Stated problem
Reproduce the records below with every instance of "coordinates" renamed to "position", keeping everything else unchanged.

Items listed in a dataset:
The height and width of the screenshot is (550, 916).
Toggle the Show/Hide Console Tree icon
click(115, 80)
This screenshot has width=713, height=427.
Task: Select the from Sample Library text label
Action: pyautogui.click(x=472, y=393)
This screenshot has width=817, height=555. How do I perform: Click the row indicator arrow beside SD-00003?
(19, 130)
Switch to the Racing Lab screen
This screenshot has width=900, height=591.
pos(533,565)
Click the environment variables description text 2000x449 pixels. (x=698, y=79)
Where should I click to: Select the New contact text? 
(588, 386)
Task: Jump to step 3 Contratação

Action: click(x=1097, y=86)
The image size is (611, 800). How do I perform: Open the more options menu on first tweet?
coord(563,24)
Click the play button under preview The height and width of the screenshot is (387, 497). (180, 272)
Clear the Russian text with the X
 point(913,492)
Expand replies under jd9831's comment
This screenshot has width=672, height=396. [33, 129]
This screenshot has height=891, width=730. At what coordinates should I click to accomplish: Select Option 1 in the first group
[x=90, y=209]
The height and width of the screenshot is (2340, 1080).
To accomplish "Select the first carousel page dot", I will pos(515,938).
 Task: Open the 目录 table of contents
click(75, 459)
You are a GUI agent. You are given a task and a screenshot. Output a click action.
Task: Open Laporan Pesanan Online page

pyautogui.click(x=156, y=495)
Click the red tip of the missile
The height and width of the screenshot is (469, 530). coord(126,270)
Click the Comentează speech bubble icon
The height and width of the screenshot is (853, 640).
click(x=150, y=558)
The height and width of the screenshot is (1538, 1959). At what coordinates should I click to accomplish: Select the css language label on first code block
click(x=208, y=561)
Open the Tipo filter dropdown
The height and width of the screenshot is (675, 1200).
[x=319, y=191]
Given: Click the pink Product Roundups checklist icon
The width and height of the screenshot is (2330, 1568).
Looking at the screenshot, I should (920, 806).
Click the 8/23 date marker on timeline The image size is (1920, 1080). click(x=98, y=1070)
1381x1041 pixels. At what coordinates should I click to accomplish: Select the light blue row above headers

Output below
The height and width of the screenshot is (550, 916).
Toggle the Show/Hide Console Tree icon
click(115, 80)
This screenshot has width=713, height=427.
Task: Select the from Sample Library text label
Action: pyautogui.click(x=472, y=393)
This screenshot has width=817, height=555. How do I perform: Click the row indicator arrow beside SD-00003?
(19, 130)
Switch to the Racing Lab screen
This screenshot has width=900, height=591.
pos(533,565)
Click the environment variables description text 2000x449 pixels. (x=698, y=79)
Where should I click to: Select the New contact text? 
(588, 386)
Task: Jump to step 3 Contratação

Action: click(x=1097, y=86)
The image size is (611, 800). How do I perform: Open the more options menu on first tweet?
coord(563,24)
Click the play button under preview The height and width of the screenshot is (387, 497). (180, 272)
Clear the Russian text with the X
 point(913,492)
Expand replies under jd9831's comment
This screenshot has width=672, height=396. [33, 129]
This screenshot has height=891, width=730. At what position should I click to accomplish: Select Option 1 in the first group
[x=90, y=209]
The height and width of the screenshot is (2340, 1080).
To accomplish "Select the first carousel page dot", I will pos(515,938).
 Task: Open the 目录 table of contents
click(75, 459)
You are a GUI agent. You are given a task and a screenshot. Output a click action.
Task: Open Laporan Pesanan Online page

pyautogui.click(x=156, y=495)
Click the red tip of the missile
The height and width of the screenshot is (469, 530). coord(126,270)
Click the Comentează speech bubble icon
The height and width of the screenshot is (853, 640).
click(x=150, y=558)
The height and width of the screenshot is (1538, 1959). At what position should I click to accomplish: Select the css language label on first code block
click(x=208, y=561)
Open the Tipo filter dropdown
The height and width of the screenshot is (675, 1200).
[x=319, y=191]
Given: Click the pink Product Roundups checklist icon
The width and height of the screenshot is (2330, 1568).
Looking at the screenshot, I should (920, 806).
Click the 8/23 date marker on timeline The image size is (1920, 1080). click(x=98, y=1070)
1381x1041 pixels. At what position should I click to accomplish: Select the light blue row above headers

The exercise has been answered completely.